En la siguiente imagen se observa un fragmento de la cabecera de un correo electrónico, firmado con DKIM y enviado desde una cuenta de gmail con un resultado "pass":

 

Ilustración 5. Cabecera del correo electrónico recibido. Firma DKIM

Clave pública DKIM y comprobación de la firma.

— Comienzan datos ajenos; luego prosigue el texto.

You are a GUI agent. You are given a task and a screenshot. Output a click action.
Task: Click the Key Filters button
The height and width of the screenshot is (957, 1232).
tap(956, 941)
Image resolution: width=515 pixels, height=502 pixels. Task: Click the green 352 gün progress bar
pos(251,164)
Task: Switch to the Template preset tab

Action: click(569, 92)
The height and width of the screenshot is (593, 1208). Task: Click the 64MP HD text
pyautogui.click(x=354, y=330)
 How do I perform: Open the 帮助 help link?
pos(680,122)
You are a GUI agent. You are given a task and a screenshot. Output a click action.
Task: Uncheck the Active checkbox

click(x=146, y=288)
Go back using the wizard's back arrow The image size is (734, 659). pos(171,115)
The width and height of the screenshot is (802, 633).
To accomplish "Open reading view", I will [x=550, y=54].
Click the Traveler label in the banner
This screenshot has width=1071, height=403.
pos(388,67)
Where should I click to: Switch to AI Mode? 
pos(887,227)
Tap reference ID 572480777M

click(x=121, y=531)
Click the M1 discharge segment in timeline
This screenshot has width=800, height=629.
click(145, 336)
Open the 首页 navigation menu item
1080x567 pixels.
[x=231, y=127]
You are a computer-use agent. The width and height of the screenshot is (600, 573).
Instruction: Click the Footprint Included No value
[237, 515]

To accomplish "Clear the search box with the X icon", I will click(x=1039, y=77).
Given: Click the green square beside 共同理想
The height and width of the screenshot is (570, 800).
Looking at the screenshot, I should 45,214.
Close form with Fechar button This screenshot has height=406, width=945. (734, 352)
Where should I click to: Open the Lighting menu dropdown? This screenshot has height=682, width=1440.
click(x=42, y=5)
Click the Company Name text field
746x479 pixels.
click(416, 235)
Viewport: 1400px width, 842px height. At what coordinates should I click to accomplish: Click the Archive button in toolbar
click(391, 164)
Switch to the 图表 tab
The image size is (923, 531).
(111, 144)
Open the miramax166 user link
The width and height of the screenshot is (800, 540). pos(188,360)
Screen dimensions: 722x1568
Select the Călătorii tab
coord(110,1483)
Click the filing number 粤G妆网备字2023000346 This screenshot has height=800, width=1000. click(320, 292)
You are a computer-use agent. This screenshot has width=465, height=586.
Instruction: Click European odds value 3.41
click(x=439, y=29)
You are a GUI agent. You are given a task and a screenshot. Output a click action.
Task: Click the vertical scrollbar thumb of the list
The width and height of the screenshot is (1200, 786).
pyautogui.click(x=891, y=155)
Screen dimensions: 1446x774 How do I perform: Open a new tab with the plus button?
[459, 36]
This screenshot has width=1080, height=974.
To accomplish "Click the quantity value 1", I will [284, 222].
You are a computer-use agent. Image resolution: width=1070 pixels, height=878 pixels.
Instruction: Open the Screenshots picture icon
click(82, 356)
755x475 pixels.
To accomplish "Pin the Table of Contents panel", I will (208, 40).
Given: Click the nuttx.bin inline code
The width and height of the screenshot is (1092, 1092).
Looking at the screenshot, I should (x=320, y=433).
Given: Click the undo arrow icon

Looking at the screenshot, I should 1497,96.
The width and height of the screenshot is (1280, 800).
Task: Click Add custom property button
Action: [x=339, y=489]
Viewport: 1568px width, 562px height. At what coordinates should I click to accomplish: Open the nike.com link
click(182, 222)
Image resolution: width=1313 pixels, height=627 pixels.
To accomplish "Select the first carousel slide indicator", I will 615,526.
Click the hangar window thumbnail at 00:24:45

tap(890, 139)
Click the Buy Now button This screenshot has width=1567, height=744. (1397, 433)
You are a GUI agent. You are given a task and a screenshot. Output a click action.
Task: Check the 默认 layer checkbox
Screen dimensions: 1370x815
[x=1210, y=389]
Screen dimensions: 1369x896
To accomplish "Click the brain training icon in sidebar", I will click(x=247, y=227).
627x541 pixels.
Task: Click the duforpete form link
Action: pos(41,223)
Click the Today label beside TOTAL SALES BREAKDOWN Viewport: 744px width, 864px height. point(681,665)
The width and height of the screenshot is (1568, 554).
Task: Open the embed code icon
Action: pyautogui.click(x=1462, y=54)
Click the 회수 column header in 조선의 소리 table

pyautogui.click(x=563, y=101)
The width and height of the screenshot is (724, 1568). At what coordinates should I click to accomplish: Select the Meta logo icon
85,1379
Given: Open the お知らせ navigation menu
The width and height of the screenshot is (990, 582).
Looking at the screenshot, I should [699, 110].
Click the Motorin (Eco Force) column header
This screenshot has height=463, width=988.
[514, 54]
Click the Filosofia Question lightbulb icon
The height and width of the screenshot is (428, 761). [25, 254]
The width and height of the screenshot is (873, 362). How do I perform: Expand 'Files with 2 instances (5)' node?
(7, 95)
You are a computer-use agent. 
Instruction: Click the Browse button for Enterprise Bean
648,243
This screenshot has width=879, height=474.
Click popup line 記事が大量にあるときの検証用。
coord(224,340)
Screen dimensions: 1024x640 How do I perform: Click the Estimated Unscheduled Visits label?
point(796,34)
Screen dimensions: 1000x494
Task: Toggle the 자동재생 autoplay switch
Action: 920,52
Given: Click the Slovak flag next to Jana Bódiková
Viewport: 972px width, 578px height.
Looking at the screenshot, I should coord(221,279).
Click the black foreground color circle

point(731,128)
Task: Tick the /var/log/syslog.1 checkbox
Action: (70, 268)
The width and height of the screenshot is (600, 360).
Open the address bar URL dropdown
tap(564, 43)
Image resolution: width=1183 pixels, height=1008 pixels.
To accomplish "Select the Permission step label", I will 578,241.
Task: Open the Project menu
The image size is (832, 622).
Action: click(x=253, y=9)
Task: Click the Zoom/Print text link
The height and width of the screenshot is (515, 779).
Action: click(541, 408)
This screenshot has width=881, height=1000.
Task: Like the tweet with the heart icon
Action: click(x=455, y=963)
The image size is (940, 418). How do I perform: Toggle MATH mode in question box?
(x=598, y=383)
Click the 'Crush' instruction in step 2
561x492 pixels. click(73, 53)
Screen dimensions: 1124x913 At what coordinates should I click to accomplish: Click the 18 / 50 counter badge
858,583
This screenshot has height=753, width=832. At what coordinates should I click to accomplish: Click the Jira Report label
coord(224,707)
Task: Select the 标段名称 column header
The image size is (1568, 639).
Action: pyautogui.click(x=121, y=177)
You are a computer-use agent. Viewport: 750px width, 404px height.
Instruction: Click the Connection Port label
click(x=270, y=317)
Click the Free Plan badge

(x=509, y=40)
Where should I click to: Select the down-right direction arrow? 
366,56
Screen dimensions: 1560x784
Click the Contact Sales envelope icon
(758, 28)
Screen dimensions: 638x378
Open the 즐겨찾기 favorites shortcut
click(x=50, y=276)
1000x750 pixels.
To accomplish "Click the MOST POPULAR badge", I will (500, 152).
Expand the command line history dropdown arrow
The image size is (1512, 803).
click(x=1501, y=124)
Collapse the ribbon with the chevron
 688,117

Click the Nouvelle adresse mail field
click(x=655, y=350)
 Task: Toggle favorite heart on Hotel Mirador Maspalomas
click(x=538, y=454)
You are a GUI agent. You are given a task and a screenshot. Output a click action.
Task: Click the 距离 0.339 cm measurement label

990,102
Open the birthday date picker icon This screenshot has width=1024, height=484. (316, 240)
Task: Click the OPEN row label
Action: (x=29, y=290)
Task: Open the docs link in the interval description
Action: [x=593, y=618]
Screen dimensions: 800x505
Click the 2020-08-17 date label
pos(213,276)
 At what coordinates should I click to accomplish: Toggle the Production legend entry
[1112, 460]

En destino se comprueba la firma, recuperando la clave pública del dominio que se almacena en un registro TXT con el formato especificado en el estándar: s._domainkey.d , donde s es la etiqueta que identifica la firma, y d es la etiqueta que identifica el dominio que viene reflejado en la cabecera. De este modo, para obtener la clave pública del ejemplo se consultará al servidor DNS para obtener el registro 20120113._domainkey.gmail.com:

Ilustración 6. Clave pública DKIM en registro DNS

 

 

Dificultades en la validación con SPF y DKIM

El empleo de esto métodos no asegura en todos los casos una identificación de un correo fraudulento por una serie de motivos y complicaciones como:

  • Complejidad de los entornos de algunos emisores. Grandes compañías utilizan frecuentemente complejos sistemas con multitud de servidores para el envío de correo, incluyendo terceras partes. La variabilidad de estos entornos dificulta la tarea de asegurar el tratamiento de los mensajes.
  • Flexibilidad de políticas. Cuando un dominio envía correos tanto si están firmados como si no lo están, el receptor debe discernir si el mensaje entrante es legítimo, y contemplar cierta flexibilidad cuando un correo no puede ser autenticado. Para ello puede apoyarse en filtros anti-spam y otras tecnologías, pero no se garantiza que todo correo no autenticado pueda ser fraudulento.
  • Falta de feedback. Los emisores de correo por lo general no disponen de sistemas de retroalimentación que les permitan averiguar las causas por las que un receptor no ha conseguido verificar un mensaje de correo. Ello dificulta el proceso de resolución de problemas, sobre todo en entornos de alta complejidad.

 

Hemos visto como el empleo de las soluciones SPF y DKIM proporcionan facilidades para detectar correos fraudulentos que proceden de emisores no autorizados o que han sido manipulados. No obstante, no siempre es posible verificar la validez del emisor y en esos casos no existe una retroalimentación al emisor que le permita conocer las causas del problema y tomar las medidas correctoras oportunas. En un próximo artículo describiremos la solución DMARC, que intenta poner solución a las dificultades que encontramos con SPF y DKIM.